▶ Фрагмент страницы:

****************

Она тоже обладает рождающей силой.
Настоящая, воскрешающая (или человека, или что-то в человеке) доброта непременно сопряжена с некиим не одним душевным, но и физическим усилием. Оно нужно не только для того, чтобы поднять беспомощно лежащую в арыке женщину, но даже затем, чтобы отойти в сторону, уступить кому-нибудь маленькое, но долгожданное место. (Быть недобрым по большей части легко, даже физически; поэтому самый щедрый источник недоброты — лень души и тела.)
Путь доброты — путь наибольшего сопротивления.
Но можно ли назвать путем наибольшего сопротивления помощь товарищу стародавних студенческих лет? Ведь он же не сторонний, не чужой, тут и жертва не в жертву. Все, что ни делаешь для него хорошее, — самая нормальная из норм, не зависимая от точки отсчета. Посвящать ему силы и ночи естественно, как посвящать их члену собственной семьи.
…Это все говорю не я, а воображаемый мой оппонент.
А я — я и полемизирую с ним остро, и в чем-то соглашаюсь. Действительно, человек, бодрствующий у изголовья родного ему существа, может не поступиться малой толикой ради неблизкого, неродного. Даже место в автобусе не уступит. Даже в очереди к такси не посторонится. Его можно назвать хорошим сыном, хорошим дядей или хорошим товарищем (что тоже достойно уважения), но не добрым человеком. Он может когда-нибудь на высших ступенях воспитания стать подлинно добрым, потому что широкочеловеческое вырастает из узкородственного, но может стать и весьма злым, если вознесет интересы родных людей, а по существу, интересы собственного «я», над интересами общества, всего мира. Любовь к родным — чувство само по себе социально нейтральное: из него могут вырасти и добро, и зло.
Во всем этом я с моим воображаемым оппонентом полностью согласен. Но и соглашаясь я не могу унять в сердце восхищение поведением сокурсников Линда.

****************

▶ Раздел данных:
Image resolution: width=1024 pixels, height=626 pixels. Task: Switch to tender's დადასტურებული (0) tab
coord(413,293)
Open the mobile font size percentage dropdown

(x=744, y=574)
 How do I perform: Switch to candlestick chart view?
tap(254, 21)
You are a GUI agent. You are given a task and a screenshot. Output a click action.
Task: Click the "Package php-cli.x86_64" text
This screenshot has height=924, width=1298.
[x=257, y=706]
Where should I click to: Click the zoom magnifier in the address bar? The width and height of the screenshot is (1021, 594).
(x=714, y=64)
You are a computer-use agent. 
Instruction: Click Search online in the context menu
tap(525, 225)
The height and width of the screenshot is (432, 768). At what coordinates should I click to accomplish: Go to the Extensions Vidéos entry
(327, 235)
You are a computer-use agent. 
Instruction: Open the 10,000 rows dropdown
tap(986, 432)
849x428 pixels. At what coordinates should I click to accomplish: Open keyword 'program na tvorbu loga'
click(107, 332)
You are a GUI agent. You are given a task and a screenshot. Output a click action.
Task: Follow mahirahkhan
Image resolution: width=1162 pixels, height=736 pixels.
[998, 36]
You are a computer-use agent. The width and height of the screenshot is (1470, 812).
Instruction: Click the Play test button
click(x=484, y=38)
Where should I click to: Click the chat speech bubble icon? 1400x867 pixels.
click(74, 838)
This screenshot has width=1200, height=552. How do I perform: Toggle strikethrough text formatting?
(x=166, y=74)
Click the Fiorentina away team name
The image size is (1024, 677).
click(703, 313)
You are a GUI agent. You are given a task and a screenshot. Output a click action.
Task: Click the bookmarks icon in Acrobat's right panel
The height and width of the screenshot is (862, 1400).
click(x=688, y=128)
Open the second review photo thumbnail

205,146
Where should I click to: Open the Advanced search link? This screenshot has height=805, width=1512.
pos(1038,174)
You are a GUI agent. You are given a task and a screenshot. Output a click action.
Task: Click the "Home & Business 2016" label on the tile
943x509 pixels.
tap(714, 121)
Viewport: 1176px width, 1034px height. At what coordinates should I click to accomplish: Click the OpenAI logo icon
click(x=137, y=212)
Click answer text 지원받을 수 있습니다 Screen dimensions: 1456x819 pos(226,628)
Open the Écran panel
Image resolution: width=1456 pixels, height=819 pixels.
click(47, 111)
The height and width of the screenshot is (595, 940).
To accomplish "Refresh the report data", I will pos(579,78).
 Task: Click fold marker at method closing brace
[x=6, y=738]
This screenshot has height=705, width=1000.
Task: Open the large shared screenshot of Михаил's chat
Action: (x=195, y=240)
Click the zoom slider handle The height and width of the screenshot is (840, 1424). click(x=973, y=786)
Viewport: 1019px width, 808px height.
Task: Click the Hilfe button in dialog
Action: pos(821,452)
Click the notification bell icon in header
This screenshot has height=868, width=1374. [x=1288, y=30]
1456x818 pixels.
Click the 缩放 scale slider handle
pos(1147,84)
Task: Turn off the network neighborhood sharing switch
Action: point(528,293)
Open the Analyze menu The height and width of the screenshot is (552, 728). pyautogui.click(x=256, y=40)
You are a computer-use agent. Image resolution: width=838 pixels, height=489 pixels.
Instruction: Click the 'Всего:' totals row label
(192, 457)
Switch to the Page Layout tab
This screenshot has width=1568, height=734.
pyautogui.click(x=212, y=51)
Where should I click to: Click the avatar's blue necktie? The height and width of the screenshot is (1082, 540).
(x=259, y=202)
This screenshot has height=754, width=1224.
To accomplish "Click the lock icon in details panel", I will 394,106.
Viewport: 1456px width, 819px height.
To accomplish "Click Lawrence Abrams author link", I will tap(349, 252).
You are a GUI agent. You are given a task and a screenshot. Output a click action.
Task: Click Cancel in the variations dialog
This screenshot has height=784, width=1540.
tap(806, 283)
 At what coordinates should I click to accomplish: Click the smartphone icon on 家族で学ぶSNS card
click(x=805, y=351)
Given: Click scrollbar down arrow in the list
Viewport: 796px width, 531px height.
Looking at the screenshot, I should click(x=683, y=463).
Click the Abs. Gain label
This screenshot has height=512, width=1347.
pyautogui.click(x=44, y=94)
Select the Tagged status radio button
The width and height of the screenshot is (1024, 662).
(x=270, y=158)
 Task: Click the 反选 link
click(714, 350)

****************

▶ Что сделать:
a. Как короче пересказать абзац отрывка о доброте, который начинается словами «Настоящая, воскрешающая», не потеряв его главных мыслей?
b. Продублируйте без изменений фрагмент отрывка о доброте от слов «Она тоже обладает» до слов «путь наибольшего сопротивления.» включительно.

▶ Решённые задачи:
a. Подлинная доброта, способная воскресить человека или что-то в нём, всегда требует не только душевного, но и физического усилия. Оно нужно и чтобы поднять беспомощную женщину из арыка, и чтобы просто уступить кому-то долгожданное место. Быть недобрым обычно легко, поэтому главный источник недоброты — лень души и тела.

b.
Она тоже обладает рождающей силой.
Настоящая, воскрешающая (или человека, или что-то в человеке) доброта непременно сопряжена с некиим не одним душевным, но и физическим усилием. Оно нужно не только для того, чтобы поднять беспомощно лежащую в арыке женщину, но даже затем, чтобы отойти в сторону, уступить кому-нибудь маленькое, но долгожданное место. (Быть недобрым по большей части легко, даже физически; поэтому самый щедрый источник недоброты — лень души и тела.)
Путь доброты — путь наибольшего сопротивления.